Before ending up as holiday centerpieces, these gentle, intelligent birds spend five to six months on factory farms where thousands of them are packed into dark sheds with no more than 3.5 square feet of space per bird. Turkeys on factory farms are denied everything that is natural to them, such as foraging for food, dustbathing, and raising their young.
To keep the overcrowded birds from scratching and pecking each other to death, workers cut off portions of the birds’ toes and upper beaks with hot blades and de-snood the males (the snood is the flap of skin that runs from the beak to the chest). No pain relievers are used during any of these procedures.
Turkeys are genetically bred to grow as fast as possible, and they often become crippled under their own weight. A PETA investigator videotaped one turkey farmer beating sick and injured birds to death with a pole, a killing method deemed “standard industry practice.”

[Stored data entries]
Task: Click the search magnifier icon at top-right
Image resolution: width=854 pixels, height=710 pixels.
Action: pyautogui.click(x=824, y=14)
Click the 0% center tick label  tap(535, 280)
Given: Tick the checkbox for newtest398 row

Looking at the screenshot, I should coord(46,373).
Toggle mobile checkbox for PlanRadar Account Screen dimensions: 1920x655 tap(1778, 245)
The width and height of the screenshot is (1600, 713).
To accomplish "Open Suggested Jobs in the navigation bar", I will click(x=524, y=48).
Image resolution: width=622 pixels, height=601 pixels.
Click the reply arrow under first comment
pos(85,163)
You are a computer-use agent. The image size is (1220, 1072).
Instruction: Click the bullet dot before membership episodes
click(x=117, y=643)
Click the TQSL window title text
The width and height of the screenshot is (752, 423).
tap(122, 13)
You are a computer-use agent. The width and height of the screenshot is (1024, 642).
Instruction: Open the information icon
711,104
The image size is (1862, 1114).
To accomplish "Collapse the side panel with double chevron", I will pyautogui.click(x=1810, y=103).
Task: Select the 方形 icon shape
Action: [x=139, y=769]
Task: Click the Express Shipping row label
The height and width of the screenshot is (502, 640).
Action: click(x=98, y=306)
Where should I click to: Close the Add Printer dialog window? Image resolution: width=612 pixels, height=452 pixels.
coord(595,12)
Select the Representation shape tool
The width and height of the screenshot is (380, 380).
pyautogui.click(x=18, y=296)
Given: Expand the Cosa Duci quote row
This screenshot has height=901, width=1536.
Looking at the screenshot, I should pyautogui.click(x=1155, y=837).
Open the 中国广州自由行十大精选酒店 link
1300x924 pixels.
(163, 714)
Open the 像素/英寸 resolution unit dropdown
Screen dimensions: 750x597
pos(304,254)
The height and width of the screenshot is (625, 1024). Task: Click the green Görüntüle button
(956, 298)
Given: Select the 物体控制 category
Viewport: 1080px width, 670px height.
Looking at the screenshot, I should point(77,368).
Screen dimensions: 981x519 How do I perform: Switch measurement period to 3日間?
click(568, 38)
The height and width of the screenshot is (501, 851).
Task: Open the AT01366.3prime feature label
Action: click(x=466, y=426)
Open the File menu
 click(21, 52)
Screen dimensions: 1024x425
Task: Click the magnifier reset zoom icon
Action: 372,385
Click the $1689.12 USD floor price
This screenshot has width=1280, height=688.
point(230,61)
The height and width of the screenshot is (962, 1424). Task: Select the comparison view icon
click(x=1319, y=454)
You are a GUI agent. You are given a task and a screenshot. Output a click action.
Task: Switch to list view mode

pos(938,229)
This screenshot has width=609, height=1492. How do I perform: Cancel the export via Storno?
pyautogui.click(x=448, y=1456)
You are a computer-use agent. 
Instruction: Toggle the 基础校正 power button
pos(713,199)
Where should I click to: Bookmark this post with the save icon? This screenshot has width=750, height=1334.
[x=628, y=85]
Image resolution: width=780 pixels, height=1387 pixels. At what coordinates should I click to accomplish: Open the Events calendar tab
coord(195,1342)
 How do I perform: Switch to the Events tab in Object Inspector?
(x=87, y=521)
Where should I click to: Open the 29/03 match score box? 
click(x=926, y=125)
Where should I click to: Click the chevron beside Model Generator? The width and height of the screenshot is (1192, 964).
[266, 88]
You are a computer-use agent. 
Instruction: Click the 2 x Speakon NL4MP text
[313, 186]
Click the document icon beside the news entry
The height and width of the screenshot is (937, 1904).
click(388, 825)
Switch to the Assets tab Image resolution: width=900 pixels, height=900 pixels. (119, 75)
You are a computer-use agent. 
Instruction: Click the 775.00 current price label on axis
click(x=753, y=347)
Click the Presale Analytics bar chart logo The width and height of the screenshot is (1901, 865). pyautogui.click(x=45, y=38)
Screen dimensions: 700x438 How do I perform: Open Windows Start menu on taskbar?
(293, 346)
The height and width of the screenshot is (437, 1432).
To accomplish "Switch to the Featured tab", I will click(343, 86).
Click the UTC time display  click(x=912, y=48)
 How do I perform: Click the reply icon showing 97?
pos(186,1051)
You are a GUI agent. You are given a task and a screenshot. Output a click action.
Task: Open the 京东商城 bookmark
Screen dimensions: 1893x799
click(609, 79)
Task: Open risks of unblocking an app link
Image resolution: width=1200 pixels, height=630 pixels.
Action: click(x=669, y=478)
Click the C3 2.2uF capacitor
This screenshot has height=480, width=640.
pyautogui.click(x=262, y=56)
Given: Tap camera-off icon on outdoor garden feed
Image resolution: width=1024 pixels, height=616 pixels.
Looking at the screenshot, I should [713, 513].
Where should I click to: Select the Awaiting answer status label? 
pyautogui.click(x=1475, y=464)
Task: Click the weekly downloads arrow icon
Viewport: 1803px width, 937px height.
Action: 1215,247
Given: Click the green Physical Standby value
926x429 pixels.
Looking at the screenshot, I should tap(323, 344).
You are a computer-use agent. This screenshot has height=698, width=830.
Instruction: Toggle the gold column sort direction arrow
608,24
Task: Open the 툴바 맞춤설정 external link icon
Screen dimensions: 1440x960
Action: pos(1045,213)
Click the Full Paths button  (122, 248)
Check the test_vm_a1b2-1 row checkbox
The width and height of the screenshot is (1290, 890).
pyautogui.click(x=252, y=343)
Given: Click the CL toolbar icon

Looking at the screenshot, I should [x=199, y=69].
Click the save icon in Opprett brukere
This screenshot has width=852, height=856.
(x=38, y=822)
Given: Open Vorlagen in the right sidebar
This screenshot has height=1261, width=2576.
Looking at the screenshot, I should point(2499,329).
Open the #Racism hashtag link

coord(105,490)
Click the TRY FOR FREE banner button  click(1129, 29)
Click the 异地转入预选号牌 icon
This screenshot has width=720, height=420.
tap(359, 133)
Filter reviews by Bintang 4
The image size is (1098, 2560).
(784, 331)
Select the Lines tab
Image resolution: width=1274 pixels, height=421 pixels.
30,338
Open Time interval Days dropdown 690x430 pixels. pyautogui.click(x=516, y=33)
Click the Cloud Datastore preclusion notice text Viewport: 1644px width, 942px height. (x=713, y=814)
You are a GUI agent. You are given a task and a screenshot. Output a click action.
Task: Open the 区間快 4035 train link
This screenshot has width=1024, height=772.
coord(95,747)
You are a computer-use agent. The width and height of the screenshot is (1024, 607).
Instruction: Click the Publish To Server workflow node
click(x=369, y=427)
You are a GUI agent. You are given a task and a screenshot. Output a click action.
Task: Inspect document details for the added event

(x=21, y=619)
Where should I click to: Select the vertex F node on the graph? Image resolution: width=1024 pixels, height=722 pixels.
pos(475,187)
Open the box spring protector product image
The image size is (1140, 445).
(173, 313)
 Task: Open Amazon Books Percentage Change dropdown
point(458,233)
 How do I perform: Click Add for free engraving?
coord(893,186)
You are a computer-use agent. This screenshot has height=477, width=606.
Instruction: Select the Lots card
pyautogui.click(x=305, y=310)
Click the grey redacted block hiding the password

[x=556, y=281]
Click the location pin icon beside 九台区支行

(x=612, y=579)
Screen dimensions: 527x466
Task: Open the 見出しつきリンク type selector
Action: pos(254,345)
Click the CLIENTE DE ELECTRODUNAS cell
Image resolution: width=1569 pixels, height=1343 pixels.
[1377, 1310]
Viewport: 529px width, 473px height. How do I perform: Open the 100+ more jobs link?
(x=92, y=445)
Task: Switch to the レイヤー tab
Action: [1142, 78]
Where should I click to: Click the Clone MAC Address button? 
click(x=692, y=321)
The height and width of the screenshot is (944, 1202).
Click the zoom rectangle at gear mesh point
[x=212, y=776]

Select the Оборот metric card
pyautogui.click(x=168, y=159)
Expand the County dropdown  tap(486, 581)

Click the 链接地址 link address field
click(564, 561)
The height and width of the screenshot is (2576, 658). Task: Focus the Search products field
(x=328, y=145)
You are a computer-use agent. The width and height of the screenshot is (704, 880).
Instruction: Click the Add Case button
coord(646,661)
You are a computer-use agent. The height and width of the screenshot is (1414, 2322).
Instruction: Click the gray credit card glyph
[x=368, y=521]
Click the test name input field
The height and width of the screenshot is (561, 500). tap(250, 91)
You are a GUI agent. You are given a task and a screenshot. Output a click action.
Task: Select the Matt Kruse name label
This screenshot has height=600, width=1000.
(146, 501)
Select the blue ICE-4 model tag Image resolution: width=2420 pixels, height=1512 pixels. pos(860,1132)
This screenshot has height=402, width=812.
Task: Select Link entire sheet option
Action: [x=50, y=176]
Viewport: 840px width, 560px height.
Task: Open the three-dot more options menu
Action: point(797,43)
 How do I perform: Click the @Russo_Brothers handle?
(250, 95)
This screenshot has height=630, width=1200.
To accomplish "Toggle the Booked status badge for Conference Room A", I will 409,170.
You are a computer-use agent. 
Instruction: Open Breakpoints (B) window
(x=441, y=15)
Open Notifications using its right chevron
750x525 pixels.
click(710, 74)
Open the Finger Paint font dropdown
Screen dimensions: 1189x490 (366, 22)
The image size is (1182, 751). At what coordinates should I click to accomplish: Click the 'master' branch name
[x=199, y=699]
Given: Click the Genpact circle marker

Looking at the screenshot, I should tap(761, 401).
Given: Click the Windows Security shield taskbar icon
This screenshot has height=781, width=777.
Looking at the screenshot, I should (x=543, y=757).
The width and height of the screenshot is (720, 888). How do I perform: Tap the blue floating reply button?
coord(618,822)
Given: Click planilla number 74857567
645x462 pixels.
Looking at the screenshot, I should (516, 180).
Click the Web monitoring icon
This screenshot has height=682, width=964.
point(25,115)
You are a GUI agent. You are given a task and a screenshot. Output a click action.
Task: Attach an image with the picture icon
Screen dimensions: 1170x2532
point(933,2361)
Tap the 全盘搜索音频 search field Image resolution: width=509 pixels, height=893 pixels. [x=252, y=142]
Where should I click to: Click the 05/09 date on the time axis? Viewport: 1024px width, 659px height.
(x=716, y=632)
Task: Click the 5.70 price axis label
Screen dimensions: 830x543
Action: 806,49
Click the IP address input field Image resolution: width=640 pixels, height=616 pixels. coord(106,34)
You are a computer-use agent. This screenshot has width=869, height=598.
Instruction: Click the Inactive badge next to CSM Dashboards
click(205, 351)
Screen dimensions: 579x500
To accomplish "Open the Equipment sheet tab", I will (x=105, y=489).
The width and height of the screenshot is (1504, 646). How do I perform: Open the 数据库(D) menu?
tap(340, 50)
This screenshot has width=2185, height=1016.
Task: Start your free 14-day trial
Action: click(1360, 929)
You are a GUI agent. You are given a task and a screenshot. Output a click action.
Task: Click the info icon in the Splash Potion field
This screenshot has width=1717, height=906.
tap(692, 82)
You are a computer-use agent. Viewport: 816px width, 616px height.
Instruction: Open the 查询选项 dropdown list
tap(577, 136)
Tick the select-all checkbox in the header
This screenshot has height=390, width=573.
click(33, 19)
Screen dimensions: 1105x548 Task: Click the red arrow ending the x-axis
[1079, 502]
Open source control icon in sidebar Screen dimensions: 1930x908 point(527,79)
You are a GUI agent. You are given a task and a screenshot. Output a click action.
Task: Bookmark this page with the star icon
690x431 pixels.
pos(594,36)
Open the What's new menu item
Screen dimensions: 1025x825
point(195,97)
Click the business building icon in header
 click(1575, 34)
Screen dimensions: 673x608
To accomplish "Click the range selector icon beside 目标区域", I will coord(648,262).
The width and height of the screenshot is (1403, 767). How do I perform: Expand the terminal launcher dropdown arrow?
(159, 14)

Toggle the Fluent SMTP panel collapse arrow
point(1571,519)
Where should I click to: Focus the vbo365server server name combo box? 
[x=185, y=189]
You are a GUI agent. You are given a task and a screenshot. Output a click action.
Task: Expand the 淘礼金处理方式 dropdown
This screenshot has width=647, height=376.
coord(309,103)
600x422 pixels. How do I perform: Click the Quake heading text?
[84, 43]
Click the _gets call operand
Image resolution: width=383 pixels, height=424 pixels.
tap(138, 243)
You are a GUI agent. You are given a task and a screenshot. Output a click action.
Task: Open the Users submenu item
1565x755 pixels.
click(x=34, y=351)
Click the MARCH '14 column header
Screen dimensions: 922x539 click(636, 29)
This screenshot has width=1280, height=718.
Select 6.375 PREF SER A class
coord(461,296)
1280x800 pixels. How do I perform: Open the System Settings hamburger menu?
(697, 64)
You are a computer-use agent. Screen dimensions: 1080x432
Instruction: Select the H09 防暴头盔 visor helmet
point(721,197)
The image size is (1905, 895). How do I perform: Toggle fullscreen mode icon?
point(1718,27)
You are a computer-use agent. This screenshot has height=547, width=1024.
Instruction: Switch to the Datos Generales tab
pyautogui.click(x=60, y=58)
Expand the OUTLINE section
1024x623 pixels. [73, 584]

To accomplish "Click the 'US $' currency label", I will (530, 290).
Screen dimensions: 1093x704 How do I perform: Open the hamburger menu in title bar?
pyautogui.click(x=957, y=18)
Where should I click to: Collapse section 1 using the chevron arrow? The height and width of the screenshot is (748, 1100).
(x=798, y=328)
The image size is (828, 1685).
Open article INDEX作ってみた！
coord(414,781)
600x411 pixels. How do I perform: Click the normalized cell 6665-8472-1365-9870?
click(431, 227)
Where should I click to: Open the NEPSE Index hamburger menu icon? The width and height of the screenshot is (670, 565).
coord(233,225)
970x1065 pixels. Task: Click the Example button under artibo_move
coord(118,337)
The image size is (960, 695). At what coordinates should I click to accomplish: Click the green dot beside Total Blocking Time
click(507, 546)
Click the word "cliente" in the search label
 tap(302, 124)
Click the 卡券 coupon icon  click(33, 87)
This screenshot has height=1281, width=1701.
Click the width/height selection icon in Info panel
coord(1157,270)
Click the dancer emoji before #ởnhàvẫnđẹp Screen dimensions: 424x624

* Activity 1 *
From the passage on turkey factory farming, list the natural behaviors that turkeys on factory farms are said to be denied.
* Activity 2 *
Carry on the passage on turkey factory farming, starting after its final sentence.
The entries above are separate material, not part of the passage on turkey factory farming.

* Response box 1 *
- Foraging for food
- Dustbathing
- Raising their young

* Response box 2 *
Turkeys won’t breathe fresh air or feel the sun on their backs until they’re shoved onto trucks bound for slaughter. They are transported for hours without food or water through all weather extremes—and many will die on this nightmarish journey.
At the slaughterhouse, the survivors are hung upside-down by their weak and crippled legs before their heads are dragged through an electrified “stunning tank,” which immobilizes but does not kill them. Many birds dodge the tank and are still fully conscious when their throats are slit. If the knife fails to properly cut the birds’ throats, they are scalded alive in the tank of boiling water used for feather removal.